_Objectif_
Rédigez la suite de l'article ci-dessous sur le Théâtre d'objet, en reprenant juste après sa dernière phrase.

_Extrait présenté_
+ + + +

Article issu sur site lintermede.com

DANS UN PAYSAGE MARIONNETTIQUE qui ne cesse de s'élargir et de se diversifier, le Théâtre d'objet se ménage une place de plus en plus grande, en rupture avec l'image traditionnelle de la Marionnette. L'appellation Théâtre d’objet a perdu un peu de sa cohérence, étant désormais appliquée à des formes très diverses, mais correspond au départ à certains principes bien spécifiques. Revenir sur ces principes est l'occasion d'aborder une forme théâtrale et/ou marionnettique encore trop méconnue.


Par Justine Duval


POUR TOUT REMETTRE A PLAT, Isabelle Bertola, directrice du Théâtre de la Marionnette à Paris, propose de se tourner vers ceux qui sont à l'origine du Théâtre d'objet – à la fois à l'origine du terme et de la pratique : le Théâtre de cuisine de Christian Carrignon et Katy Deville, mais aussi le Théâtre Manarf de Jacques Templeraud et le Vélo Théâtre de Charlot Lemoine et Tania Castaing. Ces trois compagnies ont inventé, ensemble, le Théâtre d'objet : à la fin des années 1970 pour ce qui est de l'esthétique, le 2 mars 1980, très précisément, pour l'appellation.

POUR JEAN-LUC MATTEOLI, chercheur qui a travaillé sur l'objet au théâtre, cette naissance s'est faite dans et contre l'invasion des objets de la société de consommation. Elle a eu lieu, pour Christian Carrignon, dans le contexte d'une Europe envahie par les objets made in China. Il s'agissait pour les artistes de lutter contre la tyrannie de cette vague montante d'objets, selon l'expression de Roland Schön - autre artiste français de Théâtre d'objet. Cela passe par un art "pauvre" : face à la profusion à outrance, choisir d'enchanter le monde avec "rien" ou du moins pas grand-chose, comme l'explique Christian Carrignon. En parallèle de l'excès, le Théâtre d'objet combat l'obsolescence de plus en plus rapide des marchandises, très vite mises au rebut. Il entreprend donc de donner une seconde vie à ces objets manufacturés produits en masse et délaissés par les consommateurs. Il les fait sortir de leur logique utilitaire pour les faire entrer dans une logique poétique où leur pouvoir d'évocation se déploie. Par exemple, si on ne prête plus attention à sa fonction, un capuchon de stylo rouge récupéré par terre peut devenir, par association d'idées, un Petit Chaperon Rouge. C'est autant la couleur que la proximité consonantique et sémantique entre capuchon et chaperon qui déploie ici tout un champ d'évocations. Le Théâtre d'objet s'empare ainsi des objets quotidiens, "trop usés par le regard", selon les mots de Christian Carrignon : des objets que l'on ne "voit" plus à force de les voir. En les détournant de leur rôle habituel, en les rendant à l'inutile, il cherche à les faire "voir" à nouveau et autrement.

+ + + +

_Section des données_
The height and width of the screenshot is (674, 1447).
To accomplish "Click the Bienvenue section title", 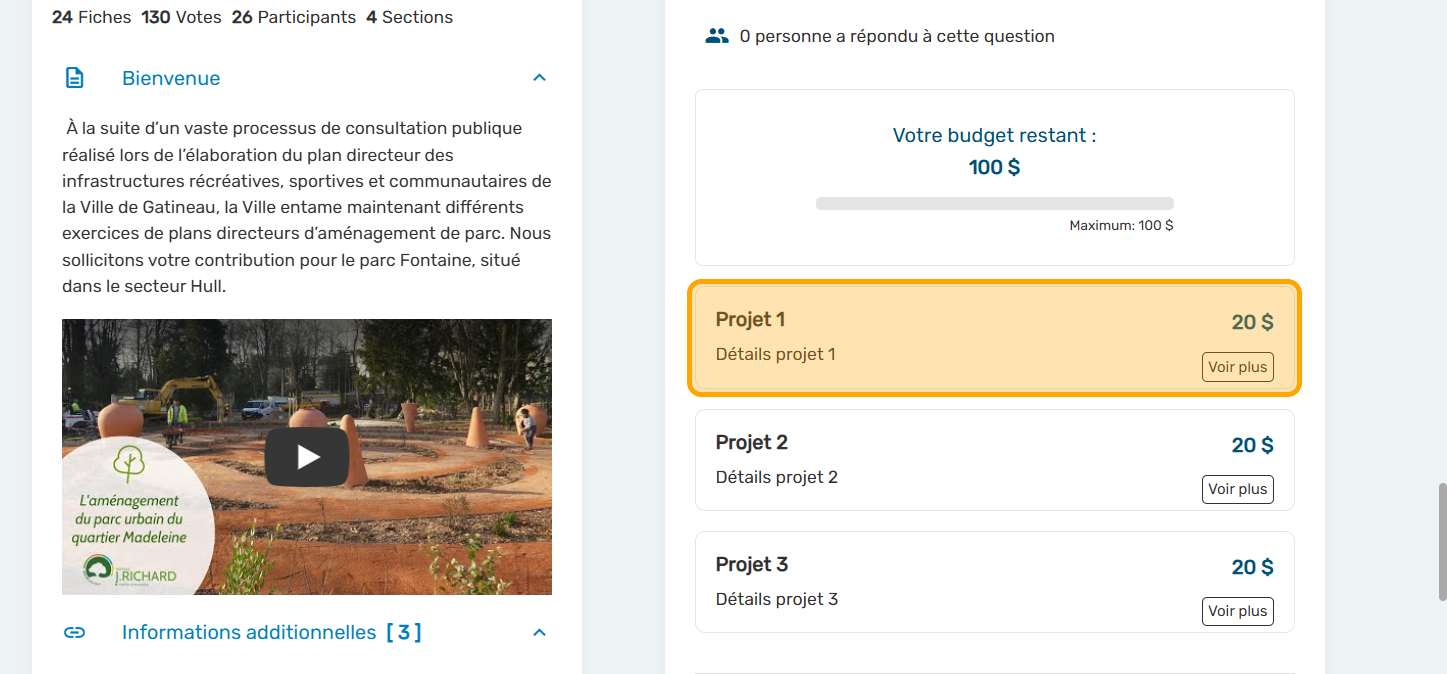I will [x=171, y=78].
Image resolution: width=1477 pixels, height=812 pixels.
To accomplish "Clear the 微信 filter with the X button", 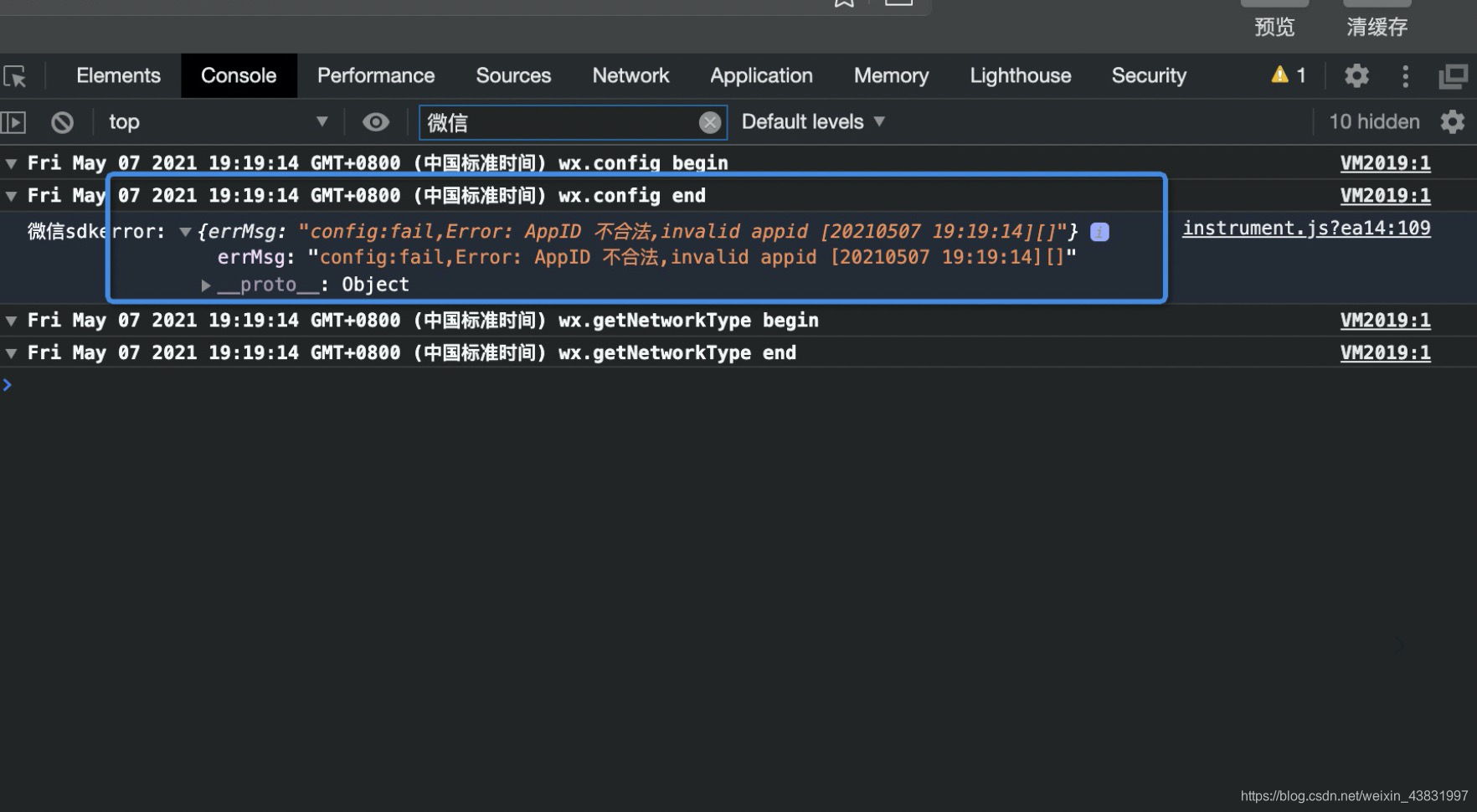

+ + + +

_Bonne réponse_
Quotidien

A L'ORIGINE, le choix de l'objet manufacturé ou quotidien est donc politique – à rebours de la société de consommation – mais il va bien au-delà. Tout droit extrait du réel, ce type d'objet est porteur d'une mémoire collective et personnelle très forte. Il en est chargé d'emblée. Il va ainsi évoquer des souvenirs personnels (un Ken rappellera les séances interminable où l'on jouait à la Barbie, le moulin à café à l'ancienne, l'odeur du café fraichement moulu chez la grand-mère, etc.) ou convoquer des éléments partagés par tous : une publicité connue, une période historique déterminée ou encore une connotation ancrée dans l'inconscient collectif. Parce qu'il est reconnaissable par tout le monde, l'objet parle de nous. Christian Carrignon évoque quelque chose d'intime, un sentiment de familiarité attendrissant. Même si l'objet a été reproduit à des millions d'exemplaires, il parle "à nous" et de nous.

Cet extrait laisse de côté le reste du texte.